## TRECHO DO DOCUMENTO
╭──

A história está misturada aos ingredientes que compõem os sabores da cozinha caipira e tropeira de São José do Barreiro, celebrados no 1º Festival Gastronômico, ocorrido de 8 a 11 de junho. Dos povos originários aos afro-brasileiros e sertanejos que ocuparam o Vale do Paraíba, a linha do tempo dessa união de culturas e costumes foi representada nos quatro dias que movimentaram a cidade histórica com centenas de turistas, chefs de primeira, boa música e feiras de produtos locais agroecológicos e artesanais.
Este resgate histórico com o sabor tradicional da farofa de içá, de queijos e doces caseiros, charcutaria artesanal e milho crioulo foi muito bem explorado nas aulas-shows dos chefs, que deram um toque contemporâneo e de especialista a esta culinária cunhada desde as origens mais remotas do Brasil.
Aline Guedes abriu na quinta (8) a série de aulas-shows, com a assinatura da cozinha dos quilombos, que ela pesquisa e está na base de seu estilo gastronômico. Com azeite de dendê e farinha de milho crioulo produzido pela agroecologia barreirense, a chef misturava no caldeirão os ingredientes de sua receita de pirão de fubá com dendê, ao mesmo tempo em que contextualizava a causa de suas pesquisas e reafirmava a defesa de dar títulos às terras ocupadas tradicionalmente pelos quilombolas.

╰──

## DADOS COLETADOS

╭──

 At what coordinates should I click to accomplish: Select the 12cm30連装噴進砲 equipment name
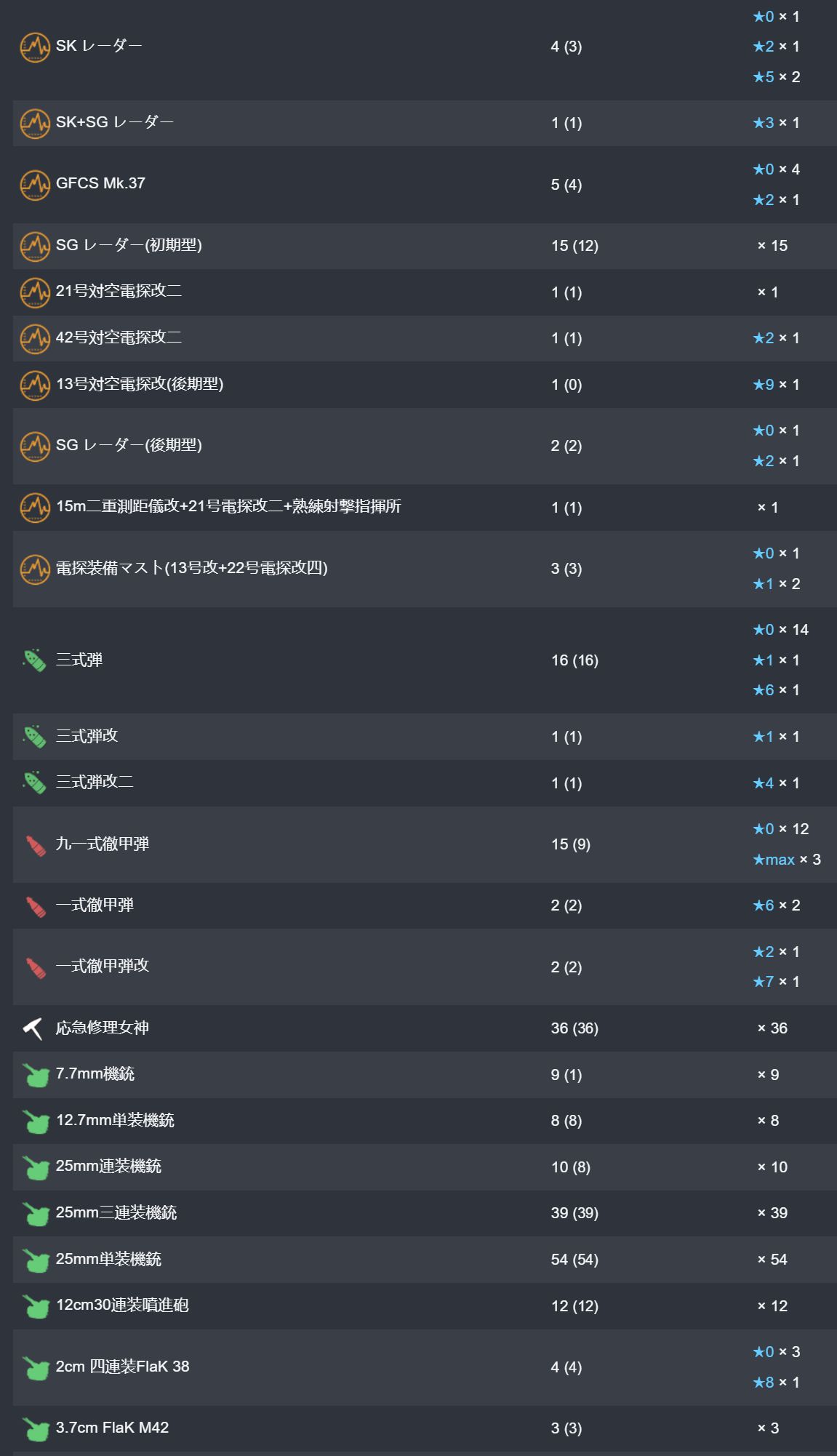[x=122, y=1305]
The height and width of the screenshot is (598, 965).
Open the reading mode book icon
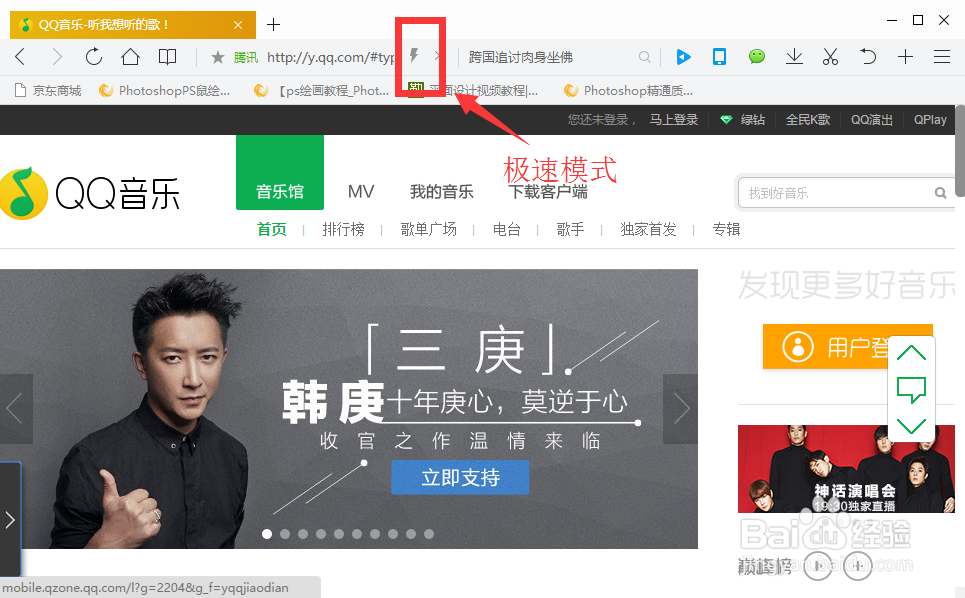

╰──

Responda com base no texto sobre o festival gastronômico:
1. Em que datas ocorreu o 1º Festival Gastronômico de São José do Barreiro?
2. Quem abriu a série de aulas-shows, e em que dia?
3. Qual receita a chef preparava no caldeirão?
A listagem vem de uma fonte diferente da do texto.

## RESPOSTA DA TAREFA
1. De 8 a 11 de junho.
2. Aline Guedes, na quinta-feira (8).
3. Pirão de fubá com dendê.